If you’re trying to decide where to go for dinner, you can easily compare restaurant expensiveness online. Inexpensive restaurants are usually designated with one dollar sign, while expensive restaurants have three or four.
But if you need to get care at a hospital, how can you know which are the most and least affordable? Depending on where you live, you could have a handful or dozens of choices—and until now, there was no way to see which are generally expensive, inexpensive, or average.
Amino users now have access to Amino’s Facility Imaging Cost Rating. These are cost ratings designed to rate the relative expensiveness of imaging facilities where you can get MRIs, X-rays, CT Scans, and more. The Facility Imaging Cost Rating is an easy to understand, symbolic system of dollar signs ranging from one dollar sign denoting “inexpensive” to four dollar signs denoting “expensive.” It appears on the profiles of imaging facilities (including hospital-based imaging and freestanding imaging centers).

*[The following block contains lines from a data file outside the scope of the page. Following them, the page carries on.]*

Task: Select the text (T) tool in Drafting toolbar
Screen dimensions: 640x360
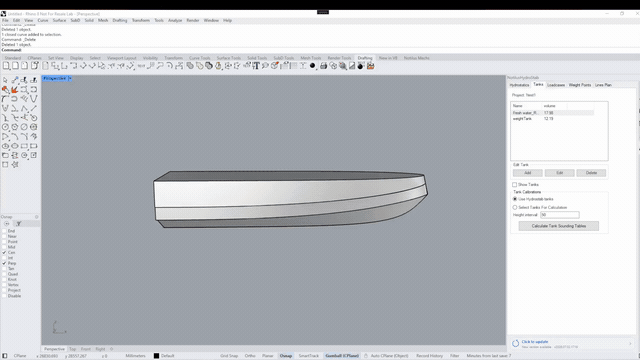Action: [256, 66]
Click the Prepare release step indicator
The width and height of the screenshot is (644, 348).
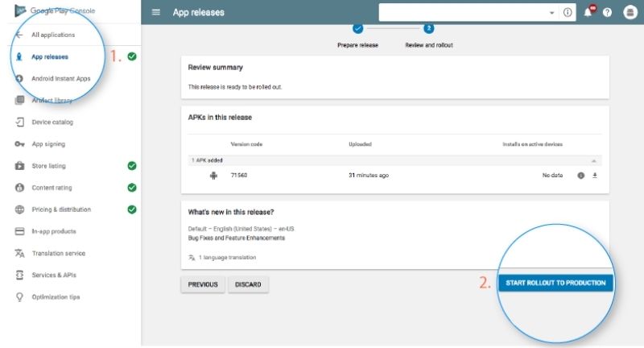point(358,29)
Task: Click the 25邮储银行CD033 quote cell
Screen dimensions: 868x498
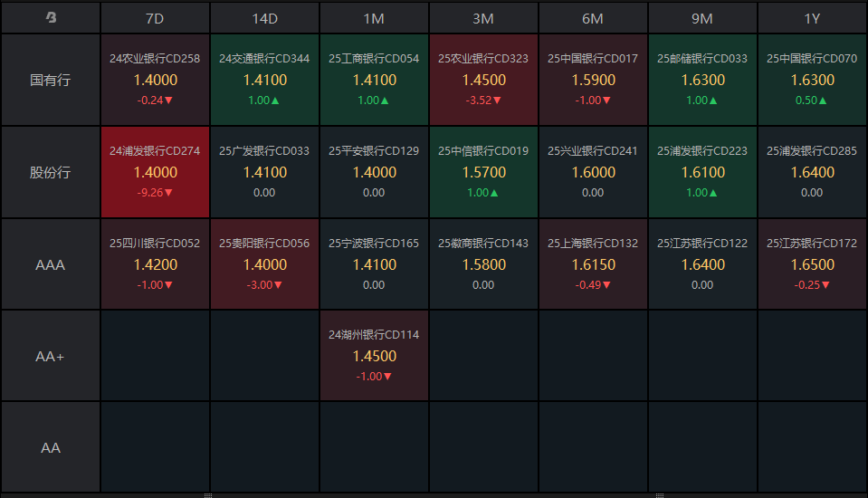Action: tap(702, 80)
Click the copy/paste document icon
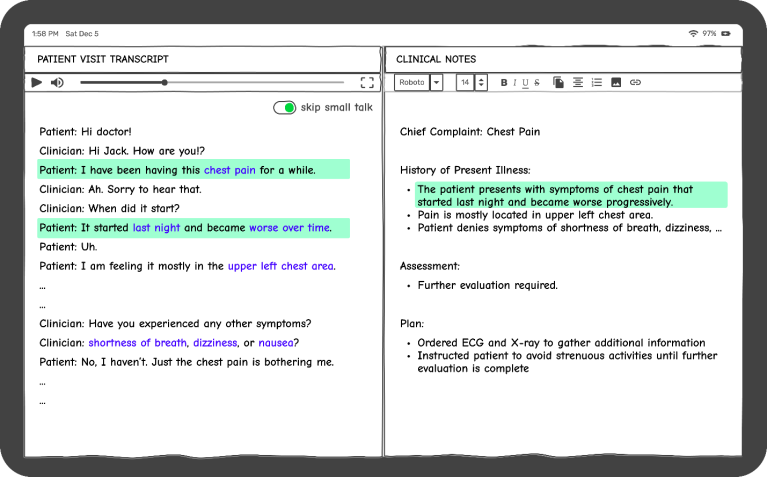 point(558,82)
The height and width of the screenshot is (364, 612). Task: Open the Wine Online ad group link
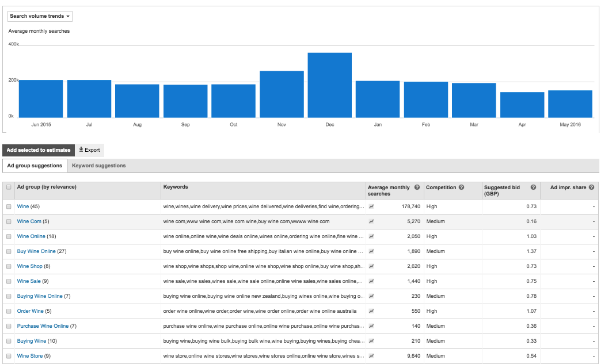pos(31,236)
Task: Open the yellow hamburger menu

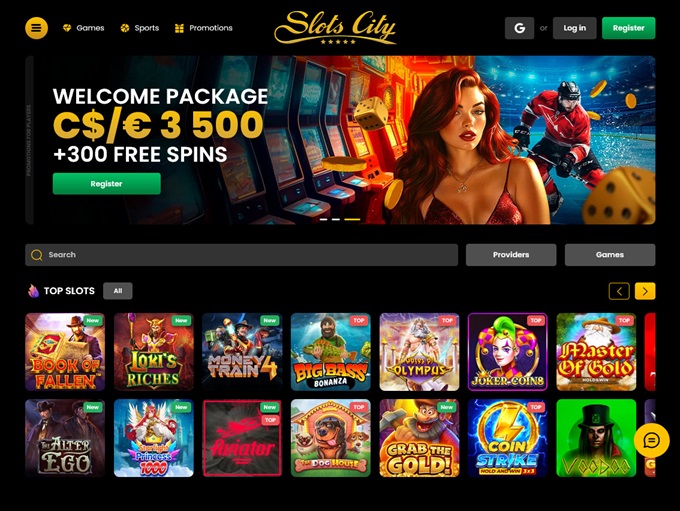Action: coord(36,28)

This makes it easy to compare imaging facilities by relative costliness. At a high level, you can see which are most expensive, which are least expensive, and which are just about average. You can also add your health insurance carrier to see a dollar sign specific to your insurance. By default, your imaging search results will be sorted with Smart Matches first.
Amino’s Facility Imaging Cost Rating is built on the Amino Facility Imaging Cost Index, which allows us to measure the expensiveness of any given imaging facility based on outpatient fee-for-service procedures. Currently, nearly 16,000 facilities have an imaging cost index and therefore a Facility Imaging Cost Rating. Facilities that lack a cost index—and therefore do not have a Facility Imaging Cost Rating—get an “N/A” symbol that looks like this:
To develop the Facility Imaging Cost Index, we compare costs of services for different combinations of facilities and insurance payers. Amino’s data includes about 35,000 facilities, 125 insurance payers and 6,500 procedures. This amounts to 3.5M cost observations since the beginning of 2016 from over 100,000 combinations of facilities and payers. For outpatient imaging services, our data shows that costs tend to be proportional—i.e., if a facility is more expensive than another for one service, it is also expensive for a different service. In fact, it is more expensive by the same proportion. Consider a hypothetical example of two facilities A and B. We can compare the costs of two specific procedures for a private insurance payer:
|Facility A||Facility B|
For procedure X, Facility B charges 1.25x more than Facility A. The same is true for a different Service Y. We could say Facility B is 1.25 times expensive than Facility A. So if Facility A is assigned cost index of 2, we want to assign Facility B a cost index of 2.5. Note that the cost indices for the same facility could be different for a different payer. We use the costs observed for one of the major payers across facilities as the baseline for costs, and compute cost indices for different facility payer combinations as multipliers on top of those baseline costs. This approach adjusts for variation in costs due to location.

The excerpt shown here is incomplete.